CODEWITHSUNDEEP
sql
Oliver
Oliver

Reputation: 11597

SQL - 'DISTINCT' based on only some columns?

I have a database with two tables. One of the tables contains users, the other contains addresses for those users. Each user may have several addresses (though each address is tied to only one user.)

I want to create a search that only returns one entry for each user, even if that user has several addresses. It doesn't matter which address the search pulls back - whatever the search finds first is enough.

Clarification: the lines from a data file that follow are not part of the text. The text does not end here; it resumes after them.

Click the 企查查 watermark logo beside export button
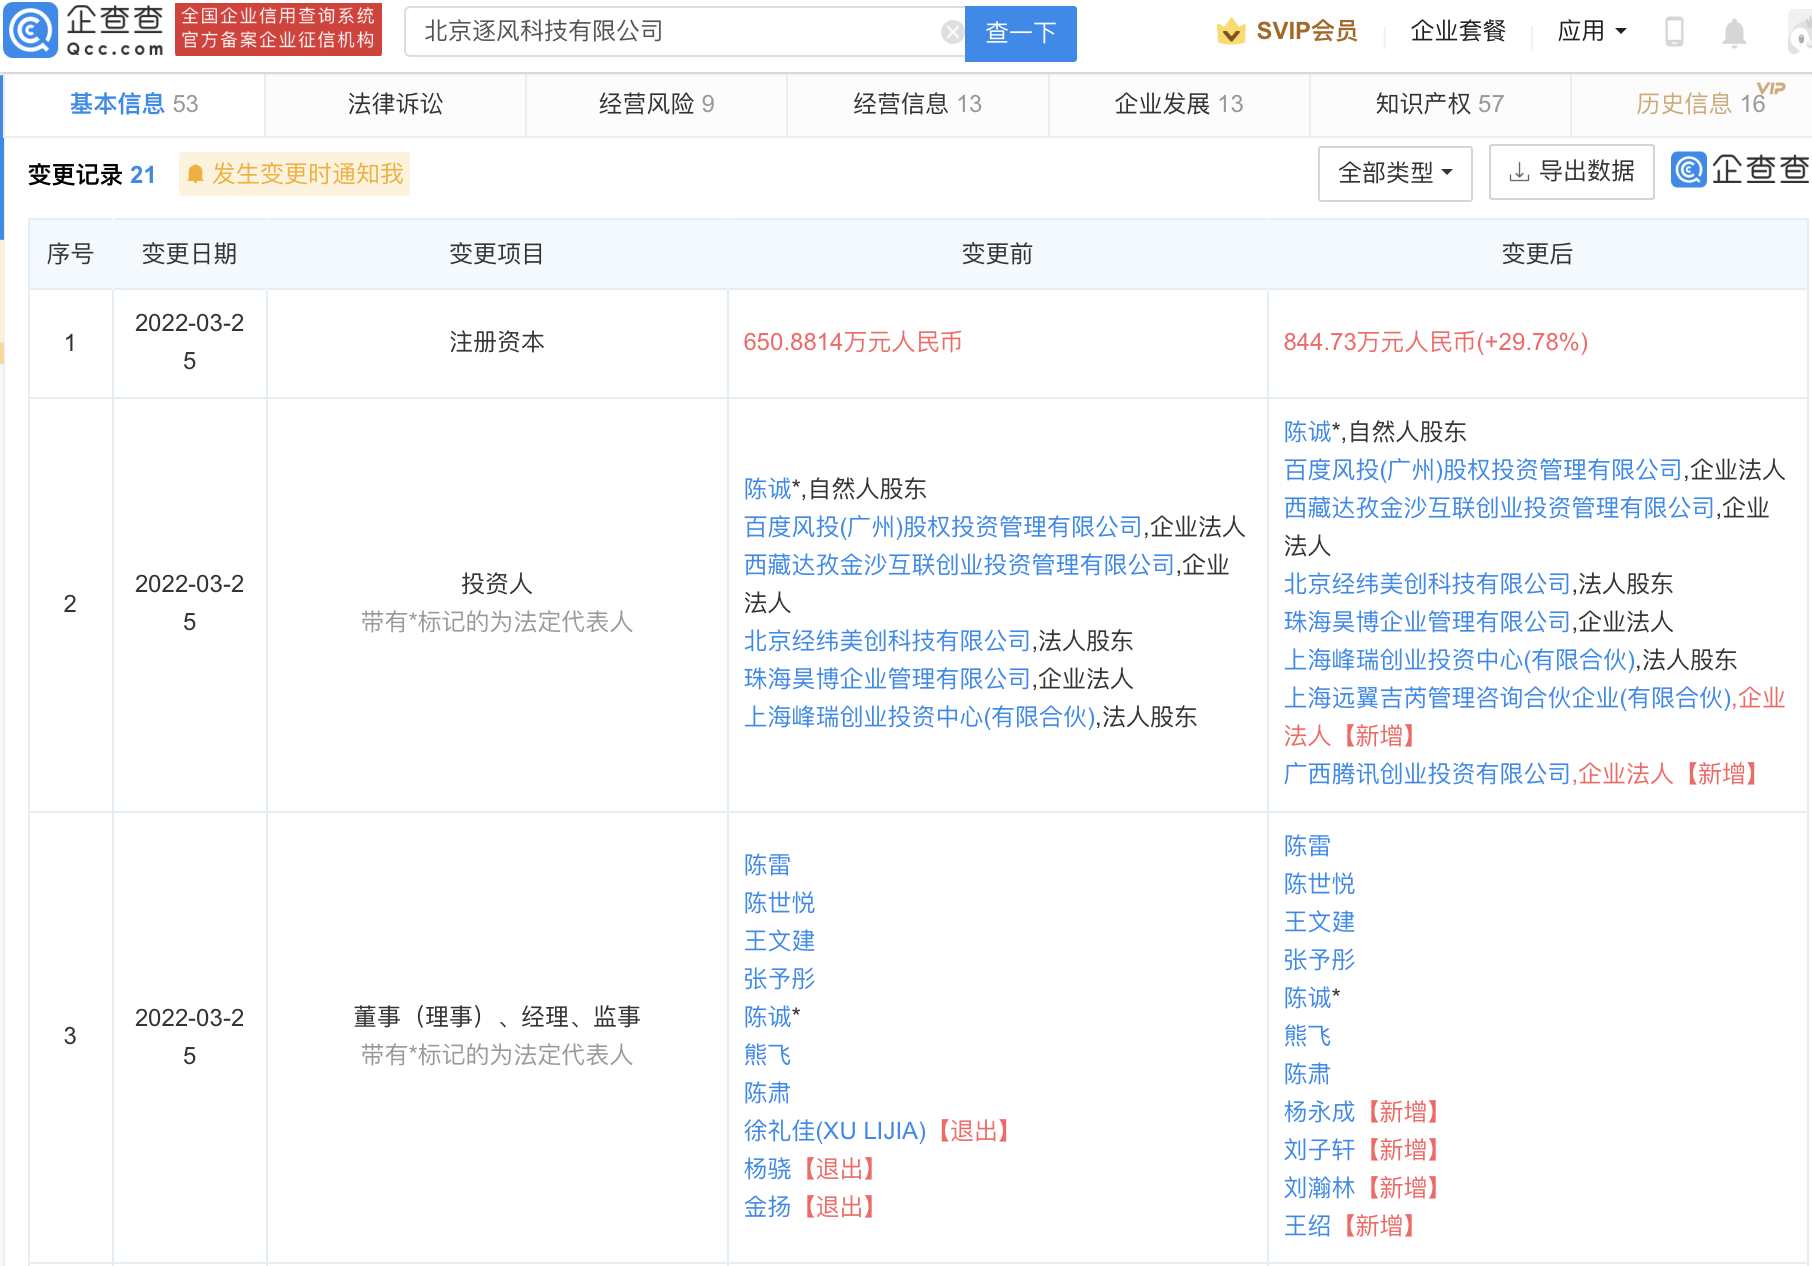Image resolution: width=1812 pixels, height=1266 pixels. pyautogui.click(x=1740, y=171)
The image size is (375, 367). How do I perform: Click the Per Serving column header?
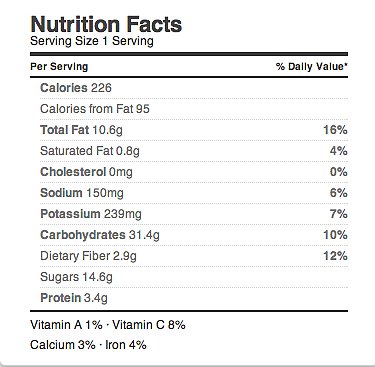click(59, 66)
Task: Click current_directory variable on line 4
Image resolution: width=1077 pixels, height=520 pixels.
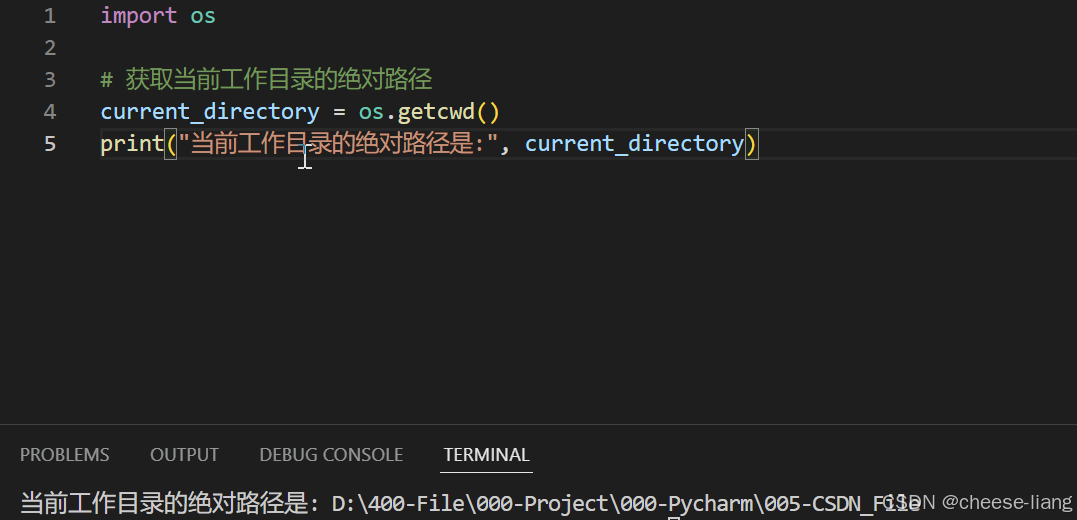Action: pyautogui.click(x=210, y=112)
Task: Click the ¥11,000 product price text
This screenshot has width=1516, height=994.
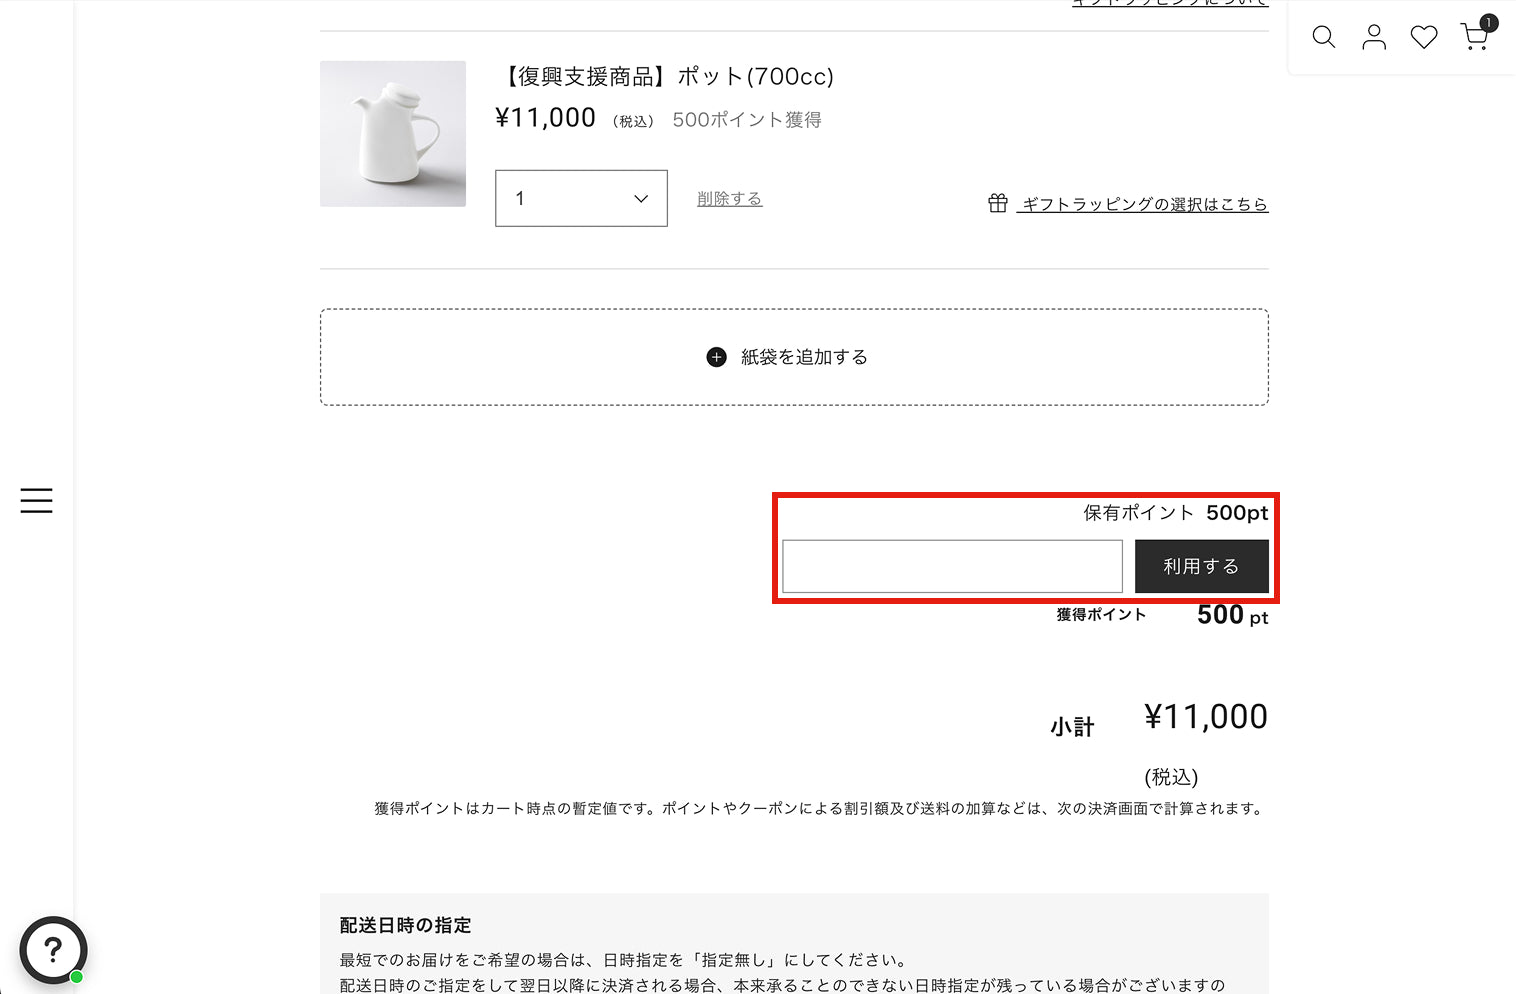Action: [x=545, y=118]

Here is an example search result:

tst  olix  Chicago  IL  USA
tst  olix  Los Angeles  CA  USA
tst2 olix2 Houston  TX USA

I need the search to be such that it only returns 2 rows, rather than 3.

Any ideas?

SELECT DISTINCT
    Users.Firstname, Users.Surname, Users.UserId, 
    Users.Recommendations, Addresses.City, Addresses.Region,
    Addresses.Country
FROM
    Users INNER JOIN
    Addresses ON FT_TBL.UserId = Addresses.UserId
ORDER BY
    Users.Recommendations

Upvotes: 44

Views: 131553

Answers (5)

dana
dana

Reputation: 18105

Assuming the address table has an id column:

select p.fname, p.lname, a.state, a.country
from person p
join address a on a.personid = p.personid
where not exists
    (select *
    from address a2
    where a2.personid = a.personid
      and a2.addressid < a.addressid)

My query returns all people with addresses. The exists() clause is used to determine that the returned address has the lowest addressid assigned to the person. The result will only contain 1 address per person.

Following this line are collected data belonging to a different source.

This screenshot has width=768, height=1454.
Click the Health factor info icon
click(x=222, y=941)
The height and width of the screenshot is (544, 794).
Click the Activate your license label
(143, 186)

EDIT: Another way to do this using top that has not been shown by others:

select p.fname, p.lname, a.state, a.country
from person p
join address a on a.addressid =
    (select top 1 a2.addressid
    from address a2
    where a2.personid = p.personid)

This should be very efficient as the nested query will short circuit on the first address found for each person.

Upvotes: 6

ypercubeᵀᴹ
ypercubeᵀᴹ

Reputation: 115520

If Addresses has an ID field:

(updated for SQL-Server)

SELECT 
    Users.Firstname,
    Users.Surname,
    Users.UserId, 
    Users.Recommendations,
    Addresses.City,
    Addresses.Region,
    Addresses.Country
FROM
    Users INNER JOIN
    Addresses ON Users.UserId = Addresses.UserId
WHERE Addresses.ID = 
    ( SELECT TOP 1 A2.ID
      FROM Addresses AS A2
      WHERE Users.UserId = A2.UserId
    )
ORDER BY
    Users.Recommendations

Using SQL-Server's window and ranking functions:

SELECT 
    Users.Firstname,
    Users.Surname,
    Users.UserId, 
    Users.Recommendations,
    Addresses.City,
    Addresses.Region,
    Addresses.Country
FROM
    Users INNER JOIN
     ( SELECT *
            , ROW_NUMBER() OVER (PARTITION BY UserID) AS rn
       FROM Addresses
     ) AS Addresses ON Users.UserId = Addresses.UserId
                    AND Addresses.rn = 1
ORDER BY
    Users.Recommendations

Upvotes: 13

Kerrek SB
Kerrek SB

Reputation: 476950

Try an aggregate:

SELECT user, address FROM users
JOIN addresses ON (users.user_id = addresses.user_id)
GROUP BY user;

Upvotes: 1

JNK
JNK

Reputation: 65147

SELECT Name, MAX(Address), MAX(other field)...
FROM MyTable
GROUP BY Name

Will give you one row per Name.

Upvotes: 9

Matthew
Matthew

Reputation: 10444

You probably need to use GROUP BY instead of DISTINCT in this case.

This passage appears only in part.